Abdool Vakil: "As pessoas perguntam, há preocupação"

Presidente da Comunidade Islâmica de Lisboa, Abdool Vakil prefere esperar para que tomem iniciativas contra a medida decretada por Donald Trump, até em concertação com dirigentes islâmicos que vivem em outros países.

Como é que a comunidade islâmica está a reagir à proibição de entrada de cidadãos de países muçulmanos nos EUA?

As pessoas perguntam, há preocupação, claro, mas felizmente não temos conhecimento de alguém que tenha sido afetado por essa medida. Pode haver pessoas que, por qualquer motivo, por serem muçulmanas, sejam impedidas de entrar nos EUA, mas não temos conhecimento de algum caso.

A medida poderá afetar a comunidade portuguesa?

Penso que não e espero que não. Temos de ter calma, ter esperança de que as coisas vão entrar no lugar. A medida acaba de ser tomada, é tudo muito recente, pode ser que tudo acabe por voltar ao lugar certo.

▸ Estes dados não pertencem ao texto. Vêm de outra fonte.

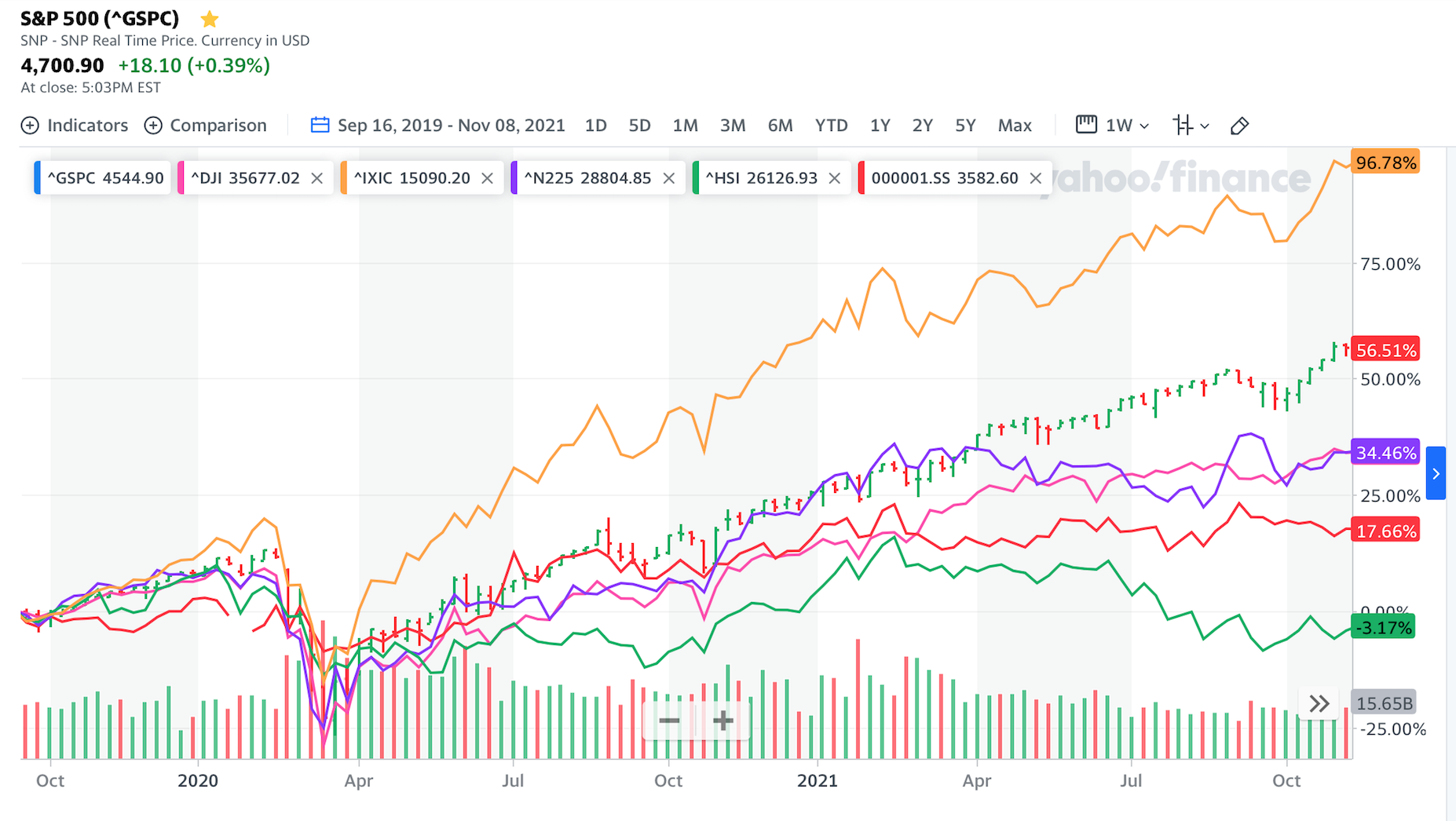
Task: Open the chart type dropdown
Action: [1191, 126]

A esperança é a última coisa a morrer e não deve ser possível isto durar muito tempo.

Mas estão preocupados.

Claro que estamos preocupados com o que se vai passar, eu próprio. Tenho uma filha nos EUA e vou lá regularmente, ainda no final do ano passado fiz essa viagem. Não irei nos tempos mais próximos, mas é claro que vou voltar aos EUA. E como eu, muita gente.

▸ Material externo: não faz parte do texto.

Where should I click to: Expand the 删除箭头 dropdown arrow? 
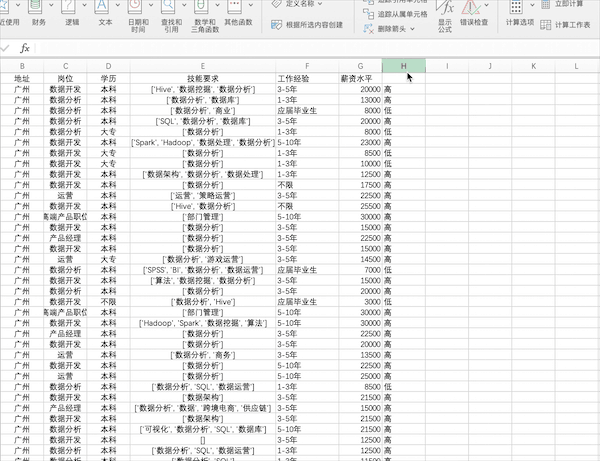point(412,29)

Têm medo que possam existir mais imposições?

É melhor não falarmos muito, não vale a pena precipitarmo-nos nas conclusões, se Deus quiser isto pode acalmar. Donald Trump precipitou-se, não devemos fazer como ele.

Está fora de hipótese convocarem ações de contestação?

Nesta altura não vamos fazer nada. Vamos ver o que se vai passar. Estamos em contacto com outras comunidades muçulmanas no estrangeiro e, provavelmente, poderemos tomar alguma decisão conjunta. Ainda não falei com o imã nos EUA, que é muito meu amigo e já veio várias vezes a Portugal. Pode acontecer que, com mais calma, consigamos concertar iniciativas contra estas medidas. Para já, não vale a penas estarmos com manifestações e coisas do género, a comunidade portuguesa é uma comunidade calma.

Quando pede tempo, significa que acredita que a medida não vai durar muito tempo?

Não sei, vamos esperar. Há muitas pessoas, peritos, governantes de vários países, a manifestaram-se contra Donald Trump e as medidas que tomou, vamos ver.

Outra das consequências é o não acolhimento de refugiados, apoio que a comunidade está bastante envolvida.

Atuamos de acordo com os nossos valores, com os valores portugueses, com os valores europeus. Os portugueses têm dado provas da sua capacidade para uma boa integração de quem vem de fora, também para com os refugiados. E esse trabalho continuará a ser feito.